Since the dissertation involves quite a few different tasks besides running OCR on digital photos, and as I wasn't sure what would be the best project to test ABBYY on next (the Brouk book, while the sample page was excellent, proved to have such a tight binding that my photos were not a good beginner project), things languished a bit despite the shortening time available on the demo.
In the meantime, however, I bought a new scanner. I had given the old one to My Sibling when I went to Prague since a portable one was desired for visits to Library of Congress.
The new scanner, a CanoScan LiDE 70, is much like my previous portable scanners, although I think it is somewhat bigger and heavier. I will not pretend it is a high-end piece of equipment, but I'm pleased to note that it seems much faster than the old one. When one has a lot of scanning and/or is wrestling with heavy art books, one does not wish to spend forever holding the book to the scanner. The longer you hold it, the greater the chance of slippage.
I had borrowed a copy of the first edition of Nezval's Řetěz štěstí
, which has a cover and frontispiece by Toyen. While in Prague, I had photographed the pictures and taken a quick look at the text, but I knew I could read it in the US, so I didn't get very involved with it there. Now, with the NRLF's copy at my disposal, I decided that this was a good test project.
Scanning books using Acrobat is rather tiresome since for no good reason it keeps reverting to black-and-white. It is not fun resetting the scanner software to grayscale or color for each scan. I hope this has been fixed in the newer versions of Acrobat.

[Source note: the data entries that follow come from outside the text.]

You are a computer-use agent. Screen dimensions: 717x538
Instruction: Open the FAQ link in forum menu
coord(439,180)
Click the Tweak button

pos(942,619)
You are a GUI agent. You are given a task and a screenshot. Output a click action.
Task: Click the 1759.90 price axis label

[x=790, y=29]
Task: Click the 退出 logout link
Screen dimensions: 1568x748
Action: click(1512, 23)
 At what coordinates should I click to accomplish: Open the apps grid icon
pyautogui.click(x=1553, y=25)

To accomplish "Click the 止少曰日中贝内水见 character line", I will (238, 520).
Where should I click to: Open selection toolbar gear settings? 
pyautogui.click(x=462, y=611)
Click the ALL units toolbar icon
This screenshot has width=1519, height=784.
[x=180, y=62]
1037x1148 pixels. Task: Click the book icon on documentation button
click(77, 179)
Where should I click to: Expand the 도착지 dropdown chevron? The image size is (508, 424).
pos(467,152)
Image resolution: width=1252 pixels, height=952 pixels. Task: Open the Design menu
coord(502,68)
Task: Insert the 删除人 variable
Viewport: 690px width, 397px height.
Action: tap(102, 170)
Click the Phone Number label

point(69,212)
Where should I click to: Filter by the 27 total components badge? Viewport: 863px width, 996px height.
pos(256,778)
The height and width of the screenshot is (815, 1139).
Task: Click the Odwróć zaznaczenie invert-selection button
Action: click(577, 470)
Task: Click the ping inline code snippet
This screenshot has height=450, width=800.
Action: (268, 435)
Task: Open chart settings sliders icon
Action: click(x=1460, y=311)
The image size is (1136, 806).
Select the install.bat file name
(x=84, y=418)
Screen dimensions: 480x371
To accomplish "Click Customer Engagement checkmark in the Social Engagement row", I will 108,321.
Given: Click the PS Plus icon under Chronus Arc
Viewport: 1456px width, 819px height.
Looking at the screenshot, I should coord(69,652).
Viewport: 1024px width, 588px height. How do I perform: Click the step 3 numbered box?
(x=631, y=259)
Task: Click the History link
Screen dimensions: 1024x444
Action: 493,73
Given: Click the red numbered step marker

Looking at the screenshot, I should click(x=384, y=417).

Scanning with ABBYY, however, went very smoothly once I got it to recognize the new scanner, which took much longer than I thought should have been the case. One has the choice of using either ABBYY's interface or the scanner's; allegedly there are advantages either way. I decided to go with the scanner's interface.Řetěz štěstí
is not a particularly long book and it was small enough to scan as spreads. The NRLF copy was ideal for scanning, in that it was neither in bad shape nor so pristine as to provoke fears of damaging it. It had the original binding rather than one of those dreadful library bindings that are so tight the reader can barely open the book. (I returned the NRLF copy of a Květoslav Chvatík book because it was too tight to bother trying to read. Some other library will doubtless have a better copy. I meant to tell the librarian it ought to be rebound, but forgot.)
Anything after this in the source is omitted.